If all the dozen monitor servers think the time is OK, there is a good chance that the error, whatever it is, is on your side. Do you have some further data/evidence regarding this incident? Log entries or something? Is your server a virtual server? In this case, have you verified that the host server’s clock was OK?
Well this whole incident lasted a couple of minutes, maybe like two, then it reverted to correct time, I have windows event logs showing this. Os is Server 2022 core
This is graph from zabbix and event log shows the time service recieved a new time offset. We had to rebuild several gmsa accounts because of this. Host is hardware and it only allows local login, its a normal proliant server so no home hardware. As I have said this is not something that happened once, last year we had similiar incident using these hosts, but the drift was much worse (several months).
Lesson learner on configuring max offset for time service. We switched to google ntp after this
My NTP server monitoring is independent of the NTP Pool’s infrastructure. I checked my logs for the indicated two Slovakia servers since 2025-01-01 00:00 and see no anomalies. The servers are running @ stratum 2 and have good stability.
today at 22:12:39 we saw offset of 1783487 seconds on all servers on sk.pool.ntp.org servers, to be more precise:
185.242.56.5:123
213.81.129.99:123
Can you share us the logs where those servers and the measurement can be identified?
This is graph from zabbix and event log shows the time service recieved a new time offset.
When your system clock jumps, from the systems point of view the time servers suddenly show a different offset. Are you sure the time was changed by the ntp service and not something else?
Was the incident last year with the exact same upstream IPs?
As others have said - the pool servers looked fine on the entire monitoring, so the problem was likely client-related. If the client was the problem, changing the upstream to google will not solve the problem.

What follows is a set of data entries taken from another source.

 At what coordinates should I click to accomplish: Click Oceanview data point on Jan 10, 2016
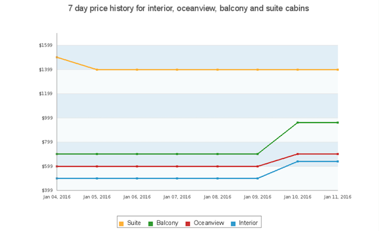(x=298, y=154)
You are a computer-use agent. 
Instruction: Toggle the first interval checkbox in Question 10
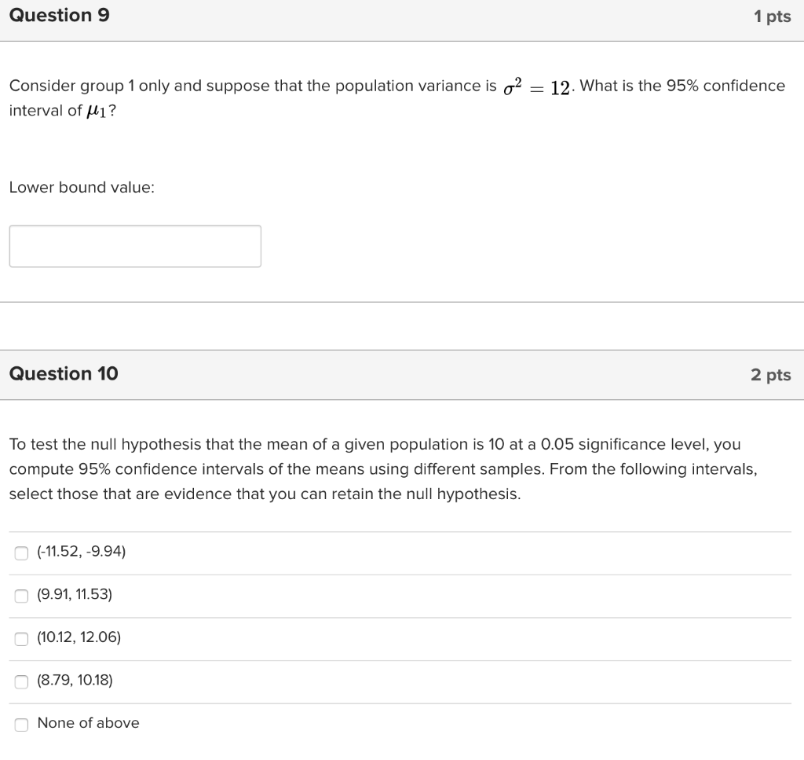(x=21, y=553)
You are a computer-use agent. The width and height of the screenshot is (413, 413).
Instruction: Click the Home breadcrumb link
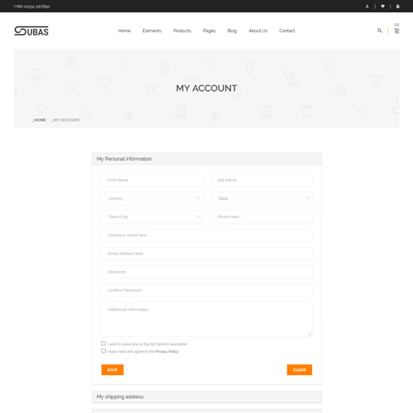tap(39, 120)
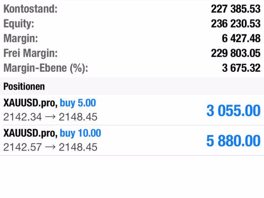
Task: Open the XAUUSD.pro buy 5.00 position
Action: (x=132, y=110)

It sounds like you’re using Microsoft’s Windows Time Service, AKA w32time. You might want to read up on a feature intended to break the cyclic dependency between client time and SSL certificate validity constraints that has been reported to cause short-lived but drastic time jumps.

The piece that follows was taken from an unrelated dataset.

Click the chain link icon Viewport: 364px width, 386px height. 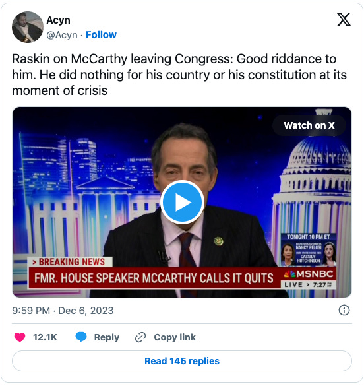tap(140, 337)
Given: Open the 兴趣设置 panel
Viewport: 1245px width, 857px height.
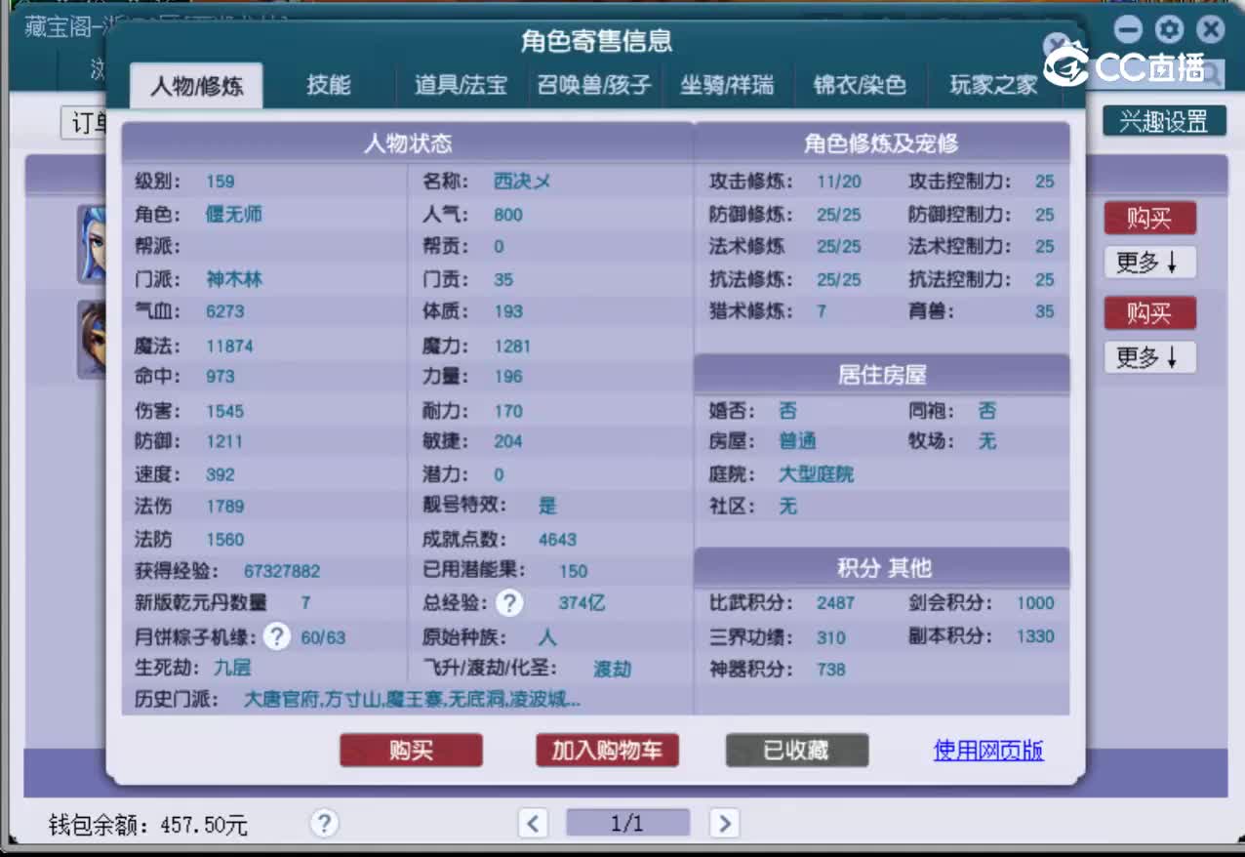Looking at the screenshot, I should point(1164,122).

Are you sure the time was changed by the ntp service and not something else?
Judging by the last years exact behaviour of said hosts, no, I am sure, it is not possible to login to physical DC remotely to change the time, all remoting is disabled on our hosts, it is also not possible to reboot the server, go into password protected BIOS, and boot it up in a span of 2 minutes straight.
Was the incident last year with the exact same upstream IPs?
I dont know that unfortunately, that happened on the VM that hosts apps, not DC, this time it was DC that has really strict security measures, it also happened on one DC, not the other two.
While I understand that you have the monitoring and keep saying that the pool looked good, I highly doubt that after these experiences, we do not need sub second accuracy, not even seconds, hell not even minutes, but jumping by sever weeks or like in last year, months, thats a problem.
It sounds like you’re using Microsoft’s Windows Time Service, AKA w32time
So you say our GPOs that specify sk.pool.ntp.org,0x1 as a time source for DC is just not being applied, right?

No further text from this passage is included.